Tra gli interessi della criminalità organizzata Fava cita «speculazioni immobiliari, terreni agricoli che, con varianti e “semafori verdi” della struttura amministrativa, diventano edificabili e sedi di centri commerciali, finanziamenti da fondi coesione, intestazioni fittizie di beni e centri scommesse». Il presidente della Commissione antimafia parla anche della raccolta dei rifiuti, che definisce «un buco dentro il quale occorrerebbe guardare» a causa delle «proroghe concesse dalle amministrazioni comunali alle imprese con provvedimenti di somma urgenza quando emergenza non ce n’era». Fava sottolinea la «sofferenza del tessuto imprenditoriale sano che rischia di essere soffocato dalle imprese colluse». Catania è una città di «spazi e territori contesi», dove «la crisi economica è diventata crisi sociale, con 31 zone a rischio individuate e piazze di spaccio distribuite tra famiglie che convivono in sufficiente armonia, in nome di una pax mafiosa che conviene a tutti».
Durante questi colloqui, dice Fava, è emersa anche «la totale inadeguatezza della polizia municipale, in quantità e qualità», per fortuna compensata (in parte) «dallo sforzo compiuto dalle forze dell’ordine per riprendersi il controllo di quei territori spesso marcati con “bandiere” – per esempio i concerti in piazza dei neomelodici – che stanno a significare “questa è zona nostra e qui comandiamo noi”».
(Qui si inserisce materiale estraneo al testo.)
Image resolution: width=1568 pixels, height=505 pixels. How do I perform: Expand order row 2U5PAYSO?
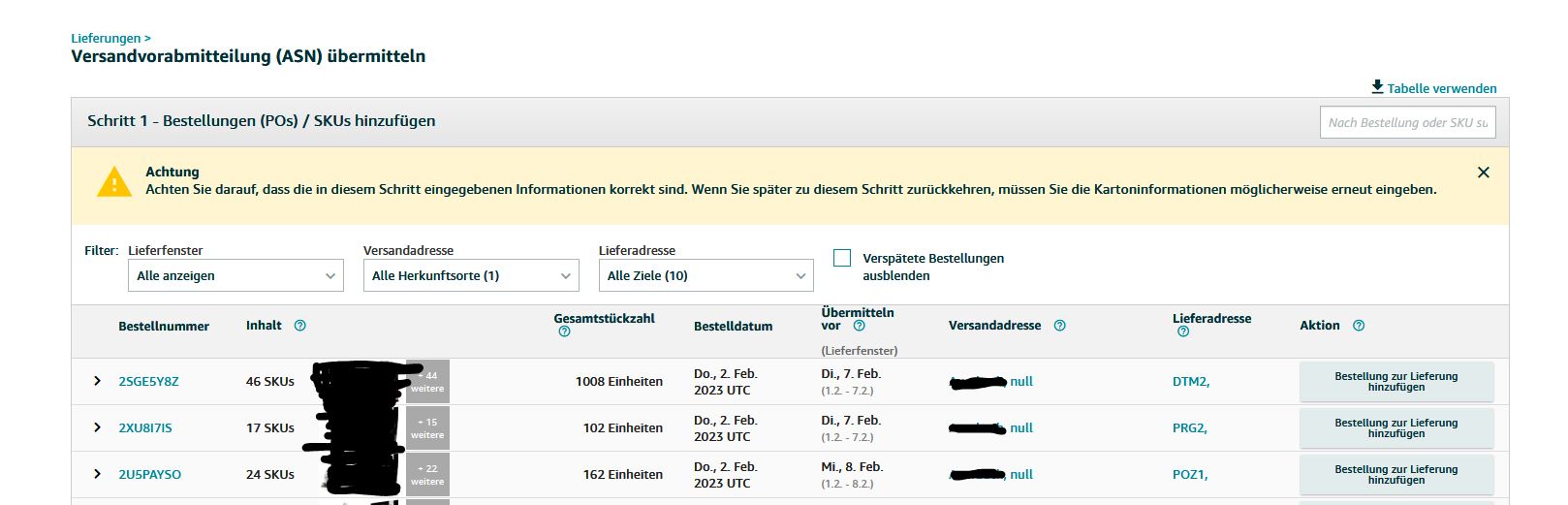tap(97, 474)
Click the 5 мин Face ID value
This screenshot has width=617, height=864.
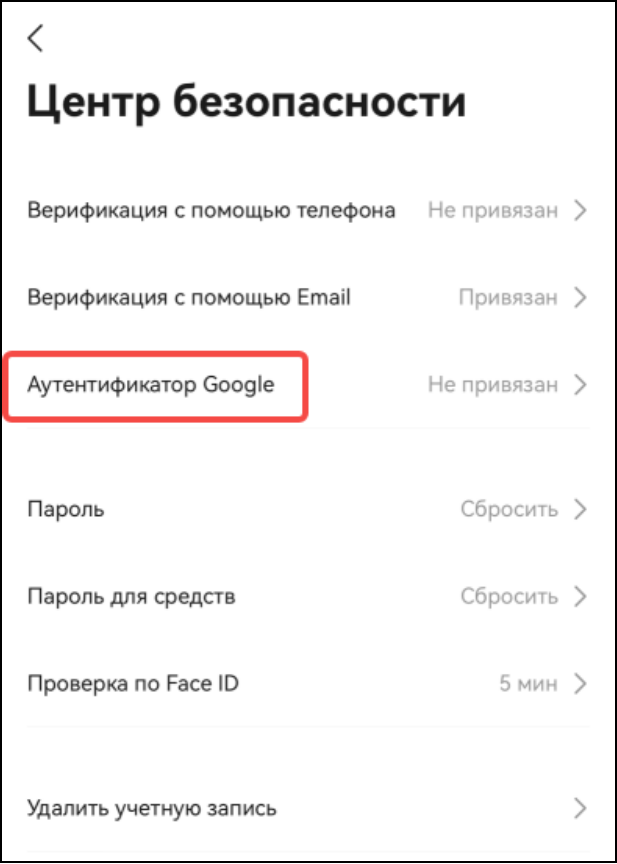[x=528, y=684]
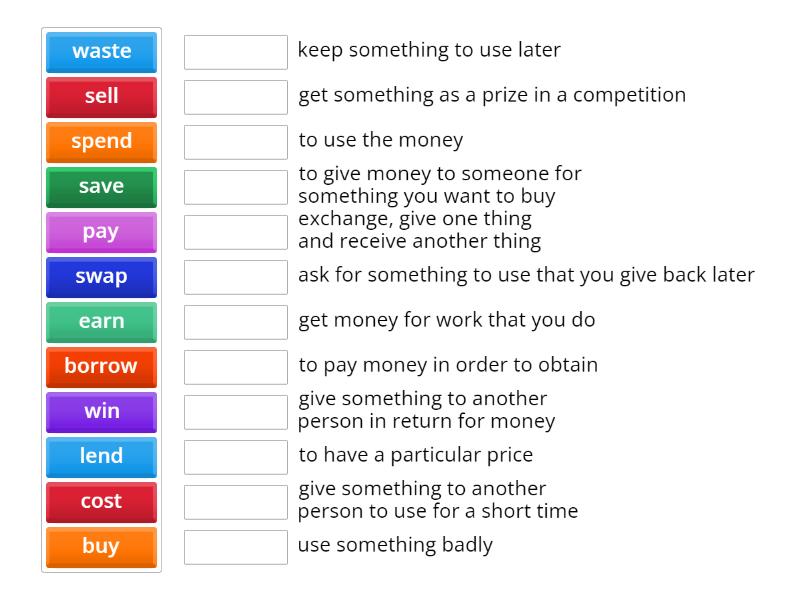This screenshot has width=800, height=600.
Task: Select the "sell" word tile
Action: coord(100,97)
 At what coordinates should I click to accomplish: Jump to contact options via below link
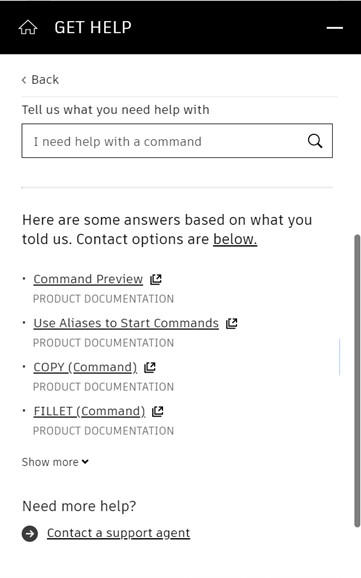[x=235, y=239]
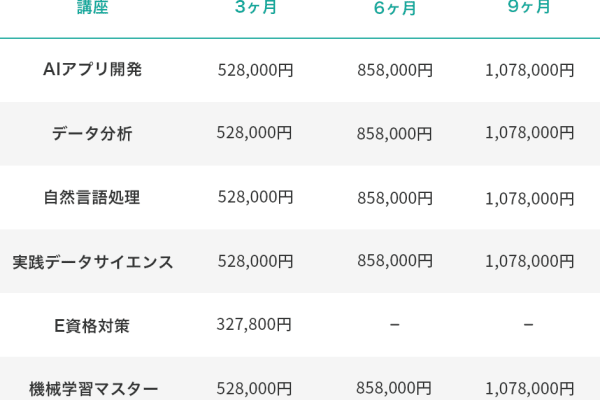Select データ分析 3ヶ月 price 528,000円
The image size is (600, 400).
tap(255, 133)

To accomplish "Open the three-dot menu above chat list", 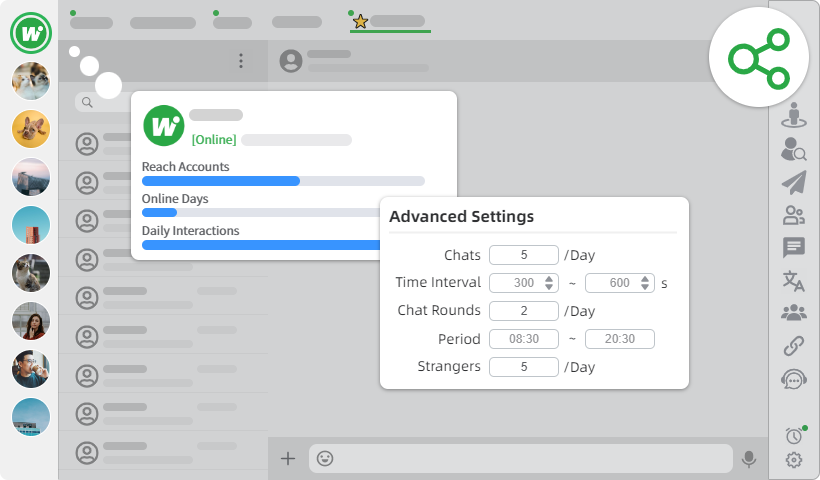I will [240, 61].
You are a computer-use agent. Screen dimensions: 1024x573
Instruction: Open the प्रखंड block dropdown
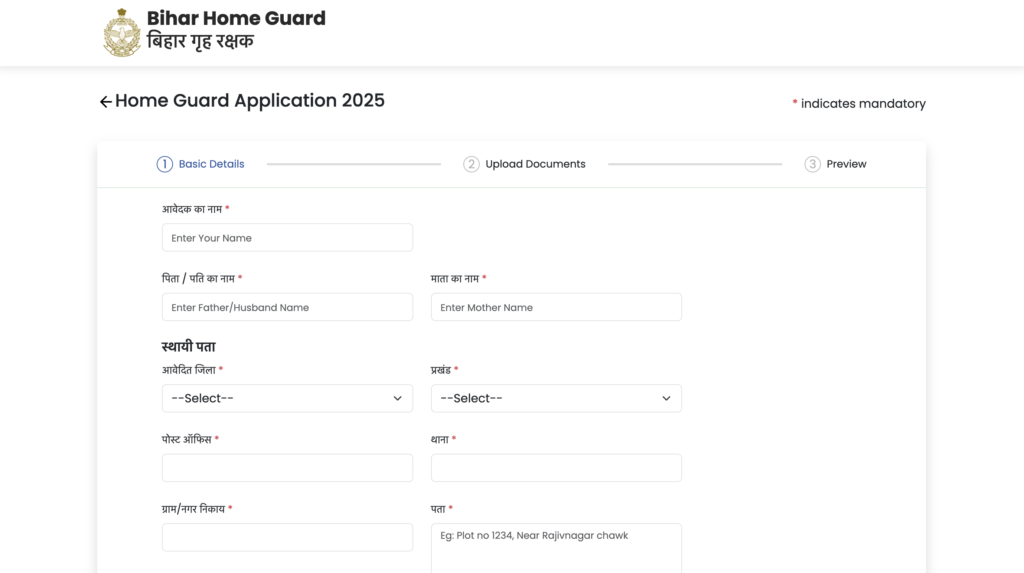[x=556, y=398]
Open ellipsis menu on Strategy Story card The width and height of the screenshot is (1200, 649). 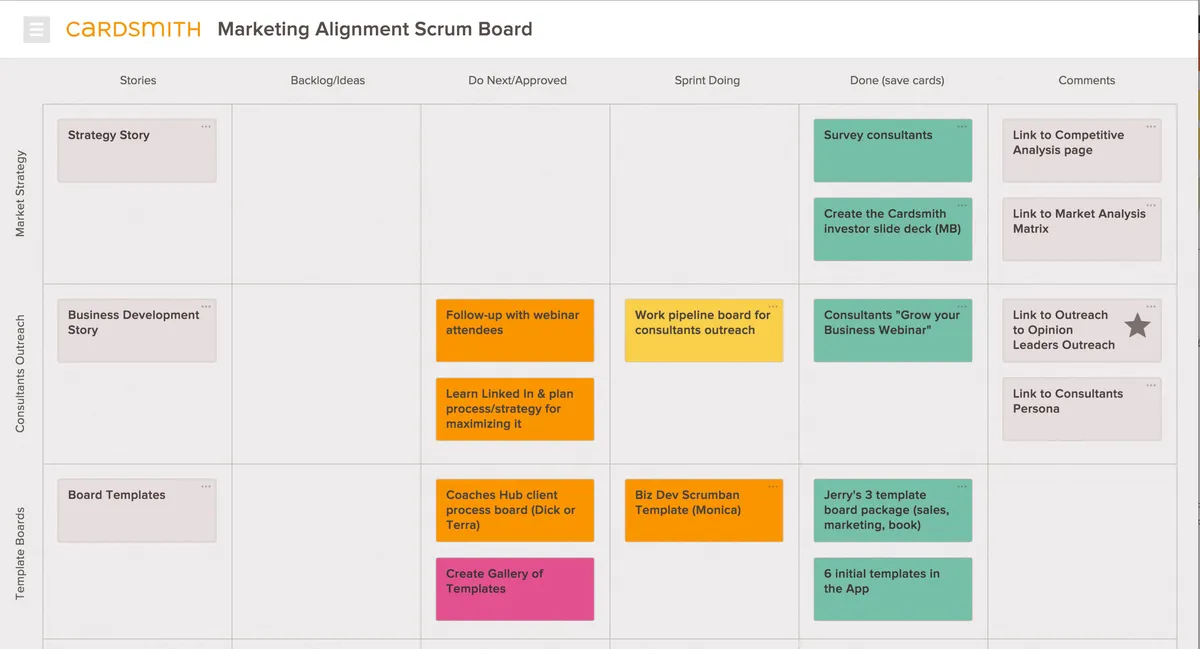tap(206, 127)
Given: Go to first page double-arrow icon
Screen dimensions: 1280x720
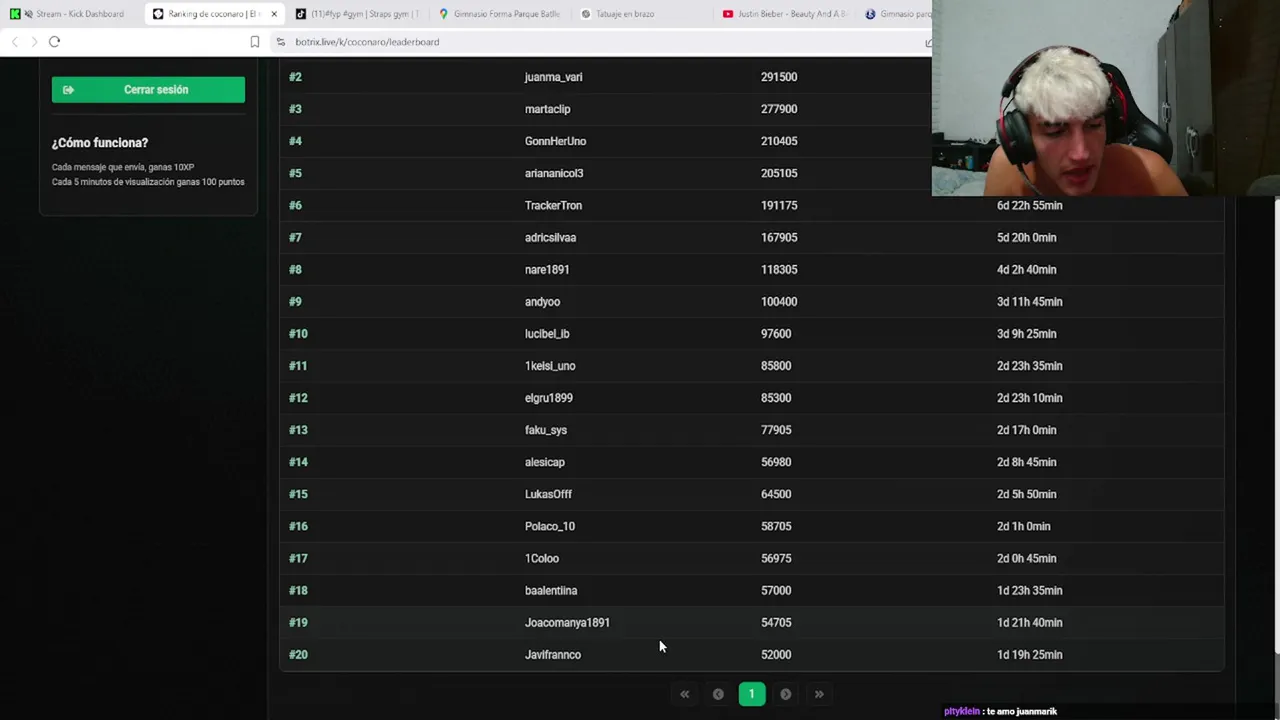Looking at the screenshot, I should (685, 694).
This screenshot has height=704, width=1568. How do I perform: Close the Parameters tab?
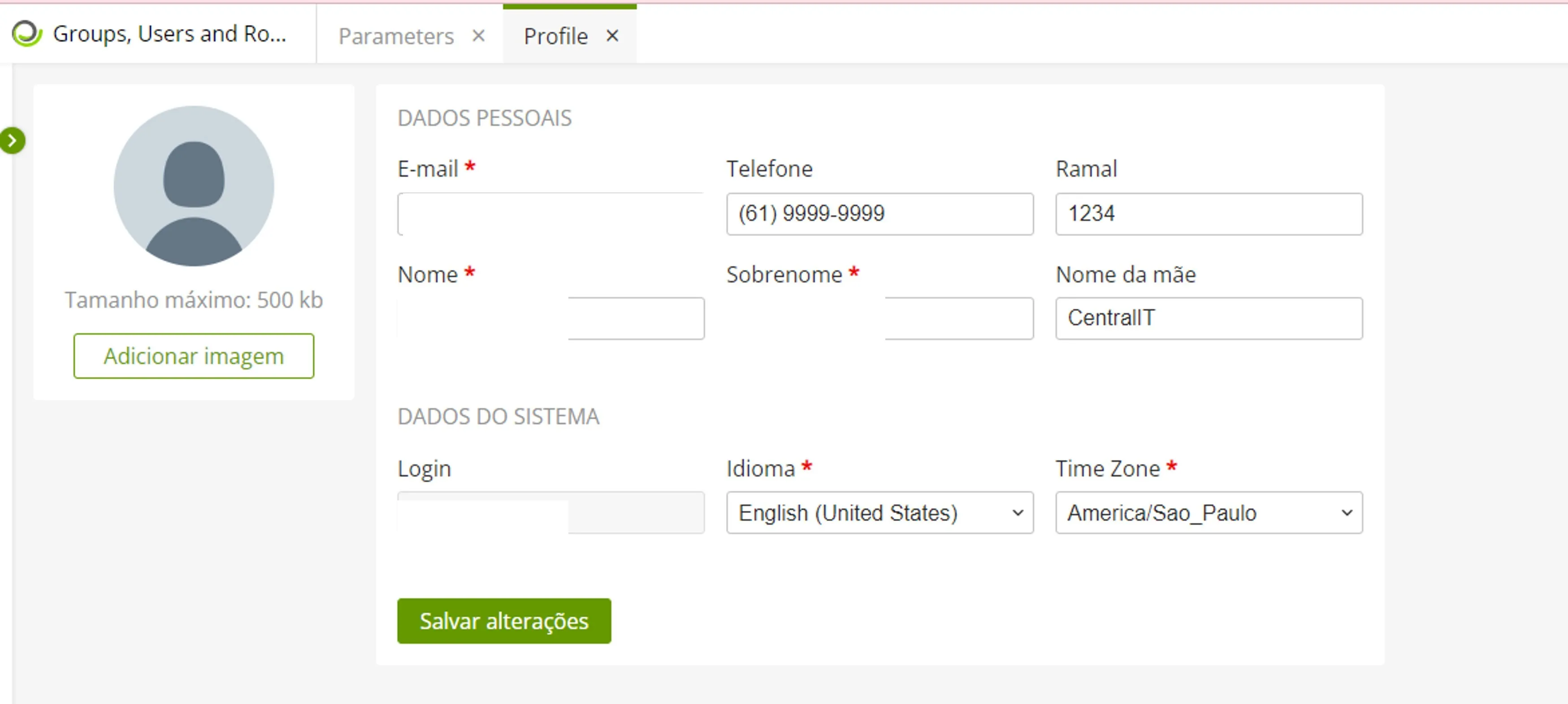click(x=478, y=36)
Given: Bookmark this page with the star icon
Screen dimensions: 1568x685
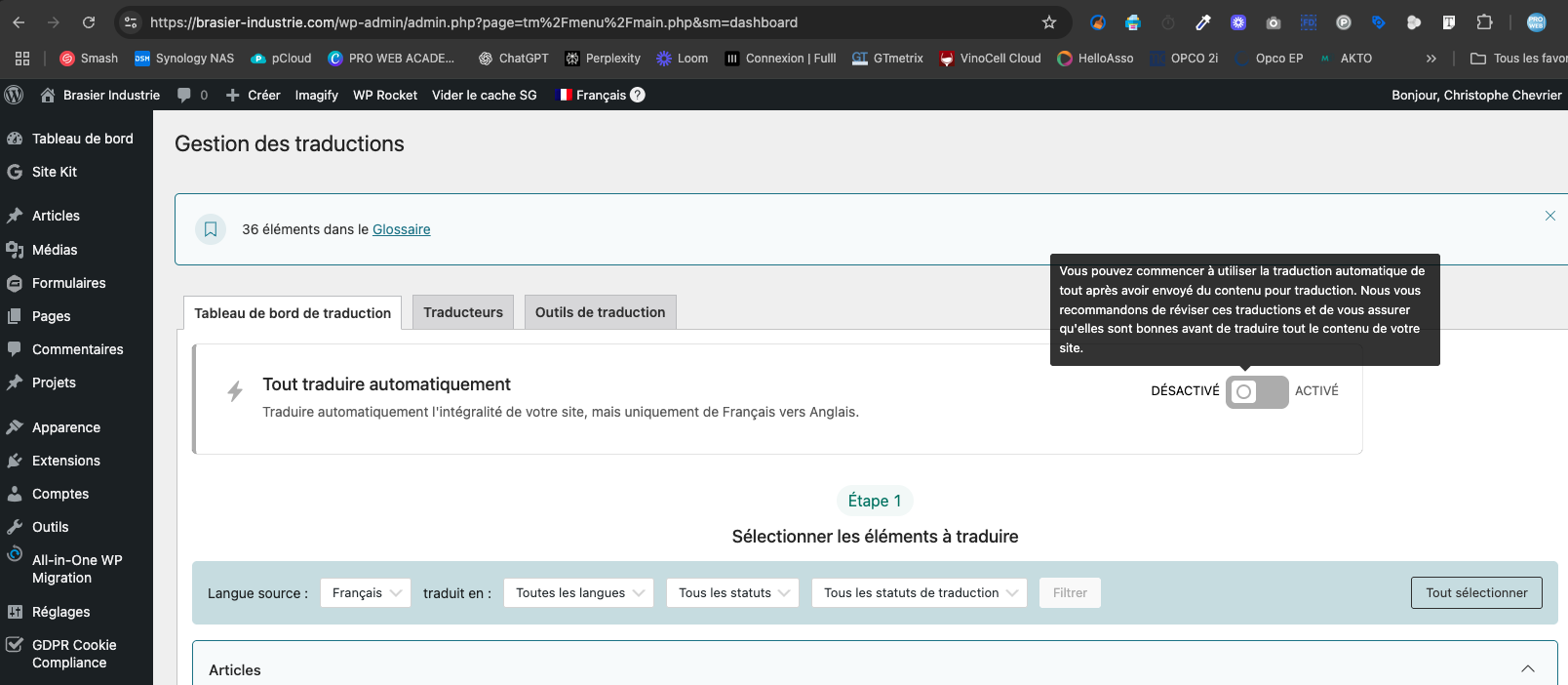Looking at the screenshot, I should 1049,22.
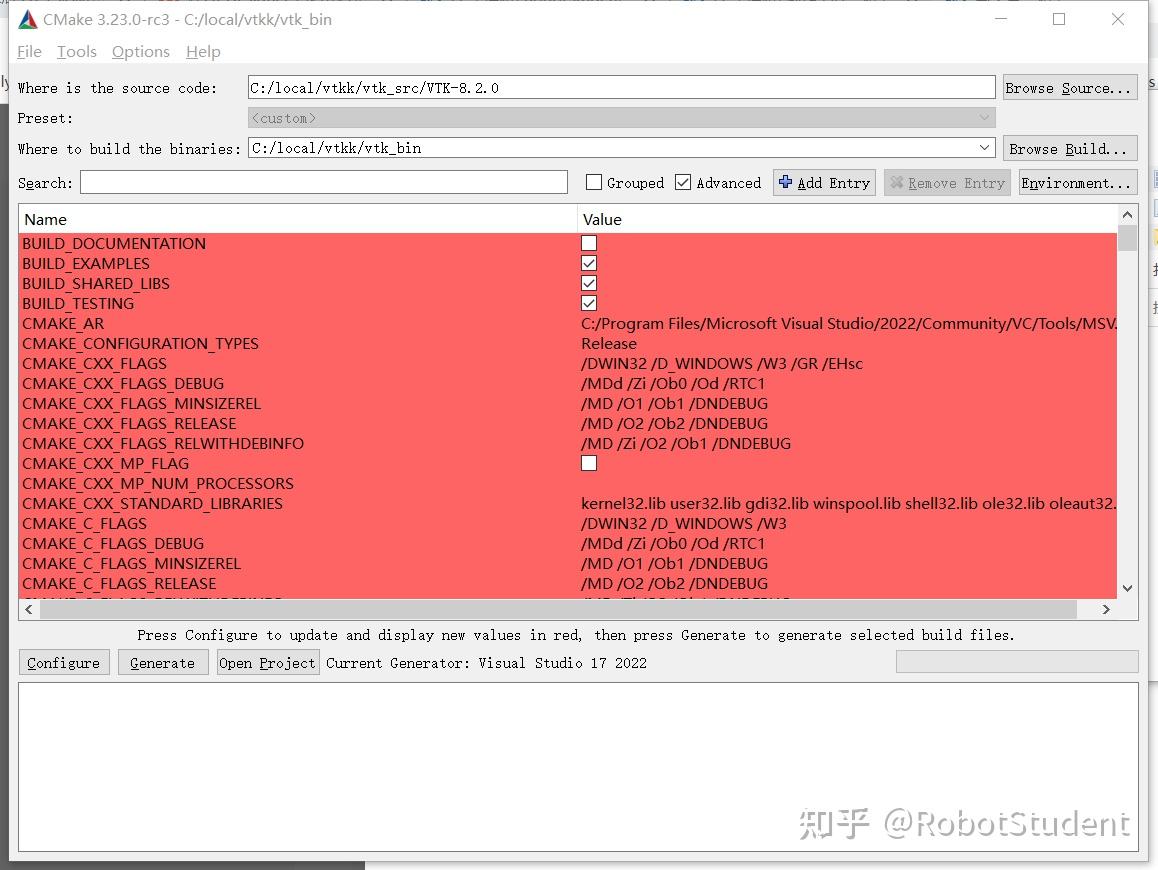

«Nella sua audizione – conclude a margine della conferenza stampa la deputata Roberta Schillaci – il procuratore Zuccaro ha detto una cosa che mi piace condividere: bisogna colpire la corruzione perché è la principale porta d’accesso della criminalità nelle istituzioni, come insegna il “sistema Montante”. La commissione Libe che abbiamo incontrato a Bruxelles ci ha detto che la corruzione comporta 51 miliardi di euro di mancato sviluppo economico per gli Stati membri. Un’enormità che non possiamo più tollerare».